▶ [Material for this exercise]
------------------------------

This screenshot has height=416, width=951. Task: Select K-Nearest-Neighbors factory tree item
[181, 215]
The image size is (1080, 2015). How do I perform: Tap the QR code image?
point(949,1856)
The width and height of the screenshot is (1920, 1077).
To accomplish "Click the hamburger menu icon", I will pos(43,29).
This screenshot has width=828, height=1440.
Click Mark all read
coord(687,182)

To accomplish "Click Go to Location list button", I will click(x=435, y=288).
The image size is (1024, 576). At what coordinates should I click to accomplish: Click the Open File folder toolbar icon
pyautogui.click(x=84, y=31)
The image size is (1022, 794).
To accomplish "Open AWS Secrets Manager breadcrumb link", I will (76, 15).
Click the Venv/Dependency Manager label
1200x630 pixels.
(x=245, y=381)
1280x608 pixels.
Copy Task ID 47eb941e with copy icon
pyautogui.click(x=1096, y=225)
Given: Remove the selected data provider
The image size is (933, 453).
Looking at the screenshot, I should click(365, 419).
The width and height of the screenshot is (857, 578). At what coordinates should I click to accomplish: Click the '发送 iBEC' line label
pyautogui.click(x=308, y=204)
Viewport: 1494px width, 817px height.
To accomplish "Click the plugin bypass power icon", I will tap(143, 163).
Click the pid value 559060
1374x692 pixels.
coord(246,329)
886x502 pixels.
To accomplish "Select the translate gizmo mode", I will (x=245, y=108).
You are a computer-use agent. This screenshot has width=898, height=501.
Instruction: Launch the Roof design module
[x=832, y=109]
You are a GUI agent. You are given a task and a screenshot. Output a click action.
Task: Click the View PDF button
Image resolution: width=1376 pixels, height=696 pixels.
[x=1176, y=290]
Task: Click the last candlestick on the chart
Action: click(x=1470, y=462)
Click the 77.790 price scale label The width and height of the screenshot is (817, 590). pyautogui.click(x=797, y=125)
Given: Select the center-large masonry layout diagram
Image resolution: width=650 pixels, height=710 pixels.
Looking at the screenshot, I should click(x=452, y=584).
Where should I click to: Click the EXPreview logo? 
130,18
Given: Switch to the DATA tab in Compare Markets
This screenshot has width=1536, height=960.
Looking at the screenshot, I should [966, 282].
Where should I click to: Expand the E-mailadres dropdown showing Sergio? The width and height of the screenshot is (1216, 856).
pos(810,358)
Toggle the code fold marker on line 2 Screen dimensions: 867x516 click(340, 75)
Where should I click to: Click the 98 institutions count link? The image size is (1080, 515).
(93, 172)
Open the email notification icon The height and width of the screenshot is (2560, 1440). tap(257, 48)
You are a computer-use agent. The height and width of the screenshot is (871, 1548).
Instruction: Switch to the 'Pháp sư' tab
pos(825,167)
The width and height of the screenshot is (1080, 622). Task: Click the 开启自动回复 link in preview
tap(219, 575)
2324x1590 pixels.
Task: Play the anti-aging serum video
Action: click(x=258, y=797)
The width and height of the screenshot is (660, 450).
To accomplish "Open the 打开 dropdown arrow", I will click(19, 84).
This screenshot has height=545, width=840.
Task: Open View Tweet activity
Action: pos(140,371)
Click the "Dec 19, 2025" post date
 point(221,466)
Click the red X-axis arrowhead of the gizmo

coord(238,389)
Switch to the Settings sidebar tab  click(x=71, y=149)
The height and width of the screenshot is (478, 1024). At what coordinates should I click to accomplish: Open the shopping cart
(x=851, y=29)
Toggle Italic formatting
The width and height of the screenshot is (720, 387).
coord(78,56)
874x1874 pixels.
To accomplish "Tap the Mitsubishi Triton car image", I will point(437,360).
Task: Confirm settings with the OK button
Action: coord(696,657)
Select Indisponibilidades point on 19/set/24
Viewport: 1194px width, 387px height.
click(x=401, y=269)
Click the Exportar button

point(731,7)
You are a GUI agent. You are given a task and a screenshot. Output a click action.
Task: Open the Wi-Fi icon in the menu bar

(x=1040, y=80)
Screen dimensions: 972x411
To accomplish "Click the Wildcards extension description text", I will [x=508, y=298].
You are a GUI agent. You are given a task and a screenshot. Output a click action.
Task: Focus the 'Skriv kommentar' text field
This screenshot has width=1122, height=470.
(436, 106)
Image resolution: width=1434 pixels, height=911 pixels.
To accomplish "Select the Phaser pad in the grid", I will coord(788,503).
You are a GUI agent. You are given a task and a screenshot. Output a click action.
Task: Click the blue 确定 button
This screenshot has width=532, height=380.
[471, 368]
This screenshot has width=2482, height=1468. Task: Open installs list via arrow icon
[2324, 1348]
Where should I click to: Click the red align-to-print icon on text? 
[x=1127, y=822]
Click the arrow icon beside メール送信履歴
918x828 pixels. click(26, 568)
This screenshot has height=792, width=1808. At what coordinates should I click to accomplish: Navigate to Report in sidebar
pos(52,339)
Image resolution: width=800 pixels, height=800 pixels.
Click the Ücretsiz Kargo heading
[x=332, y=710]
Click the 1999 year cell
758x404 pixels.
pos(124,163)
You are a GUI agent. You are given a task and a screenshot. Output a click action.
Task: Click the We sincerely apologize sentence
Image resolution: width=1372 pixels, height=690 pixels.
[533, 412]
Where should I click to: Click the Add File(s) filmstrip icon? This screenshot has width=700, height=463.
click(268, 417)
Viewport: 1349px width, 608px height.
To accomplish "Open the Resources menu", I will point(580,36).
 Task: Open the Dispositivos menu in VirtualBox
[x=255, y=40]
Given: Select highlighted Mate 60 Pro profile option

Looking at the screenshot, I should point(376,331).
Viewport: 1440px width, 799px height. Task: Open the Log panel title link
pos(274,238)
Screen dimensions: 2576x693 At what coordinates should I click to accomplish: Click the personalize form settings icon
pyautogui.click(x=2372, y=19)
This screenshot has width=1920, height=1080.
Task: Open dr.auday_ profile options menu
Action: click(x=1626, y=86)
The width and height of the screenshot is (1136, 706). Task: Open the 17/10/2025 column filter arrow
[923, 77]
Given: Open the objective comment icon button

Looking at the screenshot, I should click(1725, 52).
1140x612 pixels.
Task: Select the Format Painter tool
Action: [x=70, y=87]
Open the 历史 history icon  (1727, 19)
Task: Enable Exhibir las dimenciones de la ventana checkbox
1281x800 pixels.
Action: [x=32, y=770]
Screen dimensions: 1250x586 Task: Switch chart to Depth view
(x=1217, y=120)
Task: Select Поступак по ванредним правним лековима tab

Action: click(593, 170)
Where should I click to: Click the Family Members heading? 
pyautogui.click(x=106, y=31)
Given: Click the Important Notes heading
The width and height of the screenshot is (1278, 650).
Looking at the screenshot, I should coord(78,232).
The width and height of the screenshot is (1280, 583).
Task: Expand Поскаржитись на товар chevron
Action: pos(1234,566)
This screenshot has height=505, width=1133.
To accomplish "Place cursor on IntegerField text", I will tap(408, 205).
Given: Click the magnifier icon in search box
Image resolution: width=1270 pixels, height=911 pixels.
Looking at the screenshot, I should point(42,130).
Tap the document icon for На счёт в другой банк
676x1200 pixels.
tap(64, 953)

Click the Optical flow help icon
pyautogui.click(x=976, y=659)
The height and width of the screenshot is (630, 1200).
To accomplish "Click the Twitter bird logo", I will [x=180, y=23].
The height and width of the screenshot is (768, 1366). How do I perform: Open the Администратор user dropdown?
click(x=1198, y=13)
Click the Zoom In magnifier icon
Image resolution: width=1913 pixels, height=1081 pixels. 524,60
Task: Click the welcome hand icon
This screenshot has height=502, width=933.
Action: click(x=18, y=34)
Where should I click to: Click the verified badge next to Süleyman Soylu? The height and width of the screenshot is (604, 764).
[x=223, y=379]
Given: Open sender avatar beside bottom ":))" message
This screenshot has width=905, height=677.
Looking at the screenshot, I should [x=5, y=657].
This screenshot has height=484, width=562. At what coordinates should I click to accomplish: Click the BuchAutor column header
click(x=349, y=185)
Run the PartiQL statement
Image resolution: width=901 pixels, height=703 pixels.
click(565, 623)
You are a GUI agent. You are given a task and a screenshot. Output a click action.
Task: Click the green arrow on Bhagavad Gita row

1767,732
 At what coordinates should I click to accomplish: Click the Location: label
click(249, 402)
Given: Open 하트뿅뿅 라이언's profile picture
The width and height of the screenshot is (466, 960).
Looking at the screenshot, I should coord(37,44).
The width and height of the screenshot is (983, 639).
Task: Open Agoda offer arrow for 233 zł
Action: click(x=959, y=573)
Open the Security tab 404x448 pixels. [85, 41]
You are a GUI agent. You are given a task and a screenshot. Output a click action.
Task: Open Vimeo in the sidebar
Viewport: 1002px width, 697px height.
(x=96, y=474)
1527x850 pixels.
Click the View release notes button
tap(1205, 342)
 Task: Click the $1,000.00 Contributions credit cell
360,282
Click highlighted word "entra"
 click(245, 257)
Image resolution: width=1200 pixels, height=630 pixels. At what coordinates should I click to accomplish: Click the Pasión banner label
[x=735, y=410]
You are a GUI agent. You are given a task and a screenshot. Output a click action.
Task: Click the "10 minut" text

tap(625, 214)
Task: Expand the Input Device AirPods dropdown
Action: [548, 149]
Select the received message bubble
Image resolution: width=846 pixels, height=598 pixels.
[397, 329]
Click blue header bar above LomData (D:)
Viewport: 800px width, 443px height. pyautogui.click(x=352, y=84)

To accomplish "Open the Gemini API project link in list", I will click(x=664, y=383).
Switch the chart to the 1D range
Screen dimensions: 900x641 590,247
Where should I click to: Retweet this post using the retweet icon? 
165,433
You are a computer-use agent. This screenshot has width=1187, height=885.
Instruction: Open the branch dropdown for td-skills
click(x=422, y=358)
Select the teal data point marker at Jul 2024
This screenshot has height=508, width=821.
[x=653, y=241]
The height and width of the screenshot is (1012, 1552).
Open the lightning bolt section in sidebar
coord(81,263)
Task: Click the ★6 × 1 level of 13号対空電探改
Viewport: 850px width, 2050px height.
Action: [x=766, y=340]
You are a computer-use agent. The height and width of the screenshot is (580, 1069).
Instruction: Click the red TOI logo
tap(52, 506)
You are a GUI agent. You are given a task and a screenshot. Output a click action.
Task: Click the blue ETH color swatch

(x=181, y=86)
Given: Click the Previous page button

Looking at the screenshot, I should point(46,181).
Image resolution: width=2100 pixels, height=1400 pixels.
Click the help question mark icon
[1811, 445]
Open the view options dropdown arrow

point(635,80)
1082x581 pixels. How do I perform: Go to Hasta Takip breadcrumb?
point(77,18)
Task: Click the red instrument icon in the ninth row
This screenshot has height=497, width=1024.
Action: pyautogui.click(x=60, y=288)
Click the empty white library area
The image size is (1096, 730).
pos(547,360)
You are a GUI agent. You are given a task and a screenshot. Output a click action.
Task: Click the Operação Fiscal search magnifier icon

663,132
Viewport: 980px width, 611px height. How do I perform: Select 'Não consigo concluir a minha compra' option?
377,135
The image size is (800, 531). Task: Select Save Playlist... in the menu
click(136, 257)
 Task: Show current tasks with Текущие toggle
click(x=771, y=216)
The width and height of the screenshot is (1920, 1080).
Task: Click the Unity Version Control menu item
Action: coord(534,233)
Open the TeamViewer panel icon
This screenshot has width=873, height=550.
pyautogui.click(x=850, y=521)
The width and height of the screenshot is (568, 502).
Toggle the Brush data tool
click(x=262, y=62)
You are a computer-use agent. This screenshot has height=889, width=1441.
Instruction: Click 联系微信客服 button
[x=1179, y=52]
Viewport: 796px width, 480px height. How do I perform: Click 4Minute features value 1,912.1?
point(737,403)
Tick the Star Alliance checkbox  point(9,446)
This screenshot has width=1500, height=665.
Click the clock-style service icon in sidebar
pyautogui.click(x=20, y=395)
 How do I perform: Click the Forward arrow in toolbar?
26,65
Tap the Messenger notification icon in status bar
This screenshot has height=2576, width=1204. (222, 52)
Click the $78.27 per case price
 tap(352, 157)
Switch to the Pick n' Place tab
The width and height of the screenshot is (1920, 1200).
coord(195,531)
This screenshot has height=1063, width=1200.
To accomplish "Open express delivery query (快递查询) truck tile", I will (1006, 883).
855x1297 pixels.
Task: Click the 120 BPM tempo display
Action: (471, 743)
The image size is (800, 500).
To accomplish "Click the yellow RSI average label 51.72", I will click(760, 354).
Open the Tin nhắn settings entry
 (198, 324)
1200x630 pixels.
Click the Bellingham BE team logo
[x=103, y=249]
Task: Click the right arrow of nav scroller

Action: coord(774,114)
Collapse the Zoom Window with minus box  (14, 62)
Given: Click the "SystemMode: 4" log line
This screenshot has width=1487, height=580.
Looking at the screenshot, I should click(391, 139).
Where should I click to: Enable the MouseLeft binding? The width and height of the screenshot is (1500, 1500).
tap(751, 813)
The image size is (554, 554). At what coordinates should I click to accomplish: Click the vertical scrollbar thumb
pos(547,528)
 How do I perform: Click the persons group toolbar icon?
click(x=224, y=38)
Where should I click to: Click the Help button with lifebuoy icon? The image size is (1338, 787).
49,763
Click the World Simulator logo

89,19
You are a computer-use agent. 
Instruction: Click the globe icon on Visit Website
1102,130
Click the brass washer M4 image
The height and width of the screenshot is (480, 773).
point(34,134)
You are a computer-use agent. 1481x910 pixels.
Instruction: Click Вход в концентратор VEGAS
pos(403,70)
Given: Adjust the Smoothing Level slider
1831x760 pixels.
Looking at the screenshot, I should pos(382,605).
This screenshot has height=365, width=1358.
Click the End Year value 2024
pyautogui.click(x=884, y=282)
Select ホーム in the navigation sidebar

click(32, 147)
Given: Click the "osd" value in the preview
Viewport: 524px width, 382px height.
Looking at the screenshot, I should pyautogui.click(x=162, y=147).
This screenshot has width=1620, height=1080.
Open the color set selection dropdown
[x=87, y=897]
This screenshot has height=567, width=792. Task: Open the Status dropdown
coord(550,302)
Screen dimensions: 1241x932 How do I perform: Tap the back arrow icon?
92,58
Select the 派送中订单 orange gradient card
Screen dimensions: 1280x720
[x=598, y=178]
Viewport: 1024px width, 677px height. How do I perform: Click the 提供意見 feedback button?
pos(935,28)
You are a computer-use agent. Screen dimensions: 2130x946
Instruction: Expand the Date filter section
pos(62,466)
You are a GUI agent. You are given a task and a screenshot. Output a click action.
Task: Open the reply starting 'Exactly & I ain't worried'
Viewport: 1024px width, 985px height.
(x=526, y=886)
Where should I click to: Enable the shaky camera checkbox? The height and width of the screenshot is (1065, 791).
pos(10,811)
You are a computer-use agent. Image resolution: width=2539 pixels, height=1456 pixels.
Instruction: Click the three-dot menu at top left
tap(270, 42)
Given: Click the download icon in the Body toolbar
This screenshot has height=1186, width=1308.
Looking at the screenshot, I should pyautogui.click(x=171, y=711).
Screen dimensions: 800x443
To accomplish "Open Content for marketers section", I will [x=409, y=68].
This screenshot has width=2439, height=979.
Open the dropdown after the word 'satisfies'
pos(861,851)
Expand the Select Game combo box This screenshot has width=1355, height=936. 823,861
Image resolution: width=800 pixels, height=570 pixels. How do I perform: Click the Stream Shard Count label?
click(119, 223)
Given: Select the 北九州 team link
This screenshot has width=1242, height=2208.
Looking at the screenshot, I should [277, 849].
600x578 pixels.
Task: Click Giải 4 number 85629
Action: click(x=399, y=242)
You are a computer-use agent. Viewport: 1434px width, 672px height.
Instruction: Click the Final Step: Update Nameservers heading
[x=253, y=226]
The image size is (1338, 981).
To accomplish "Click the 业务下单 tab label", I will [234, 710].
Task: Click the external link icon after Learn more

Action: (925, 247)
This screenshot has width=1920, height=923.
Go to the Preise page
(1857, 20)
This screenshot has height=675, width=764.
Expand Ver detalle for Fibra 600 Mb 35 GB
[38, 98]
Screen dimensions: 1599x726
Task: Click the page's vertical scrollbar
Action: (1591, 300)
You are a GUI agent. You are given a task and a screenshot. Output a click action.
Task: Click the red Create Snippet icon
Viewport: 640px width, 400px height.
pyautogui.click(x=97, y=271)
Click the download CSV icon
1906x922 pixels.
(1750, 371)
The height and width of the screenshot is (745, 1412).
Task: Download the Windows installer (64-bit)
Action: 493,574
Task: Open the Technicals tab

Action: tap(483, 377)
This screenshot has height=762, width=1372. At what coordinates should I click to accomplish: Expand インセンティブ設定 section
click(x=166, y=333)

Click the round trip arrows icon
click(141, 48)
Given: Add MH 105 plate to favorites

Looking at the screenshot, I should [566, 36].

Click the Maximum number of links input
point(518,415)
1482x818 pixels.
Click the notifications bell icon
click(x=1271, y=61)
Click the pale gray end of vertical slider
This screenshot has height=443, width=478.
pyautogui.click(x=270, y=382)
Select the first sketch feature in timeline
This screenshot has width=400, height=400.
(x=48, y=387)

------------------------------

▶ [Task brief]
Please find all lines of the entries that hold the string "slider" and copy them.

▶ [Your response]
Given: Adjust the Smoothing Level slider
Click the pale gray end of vertical slider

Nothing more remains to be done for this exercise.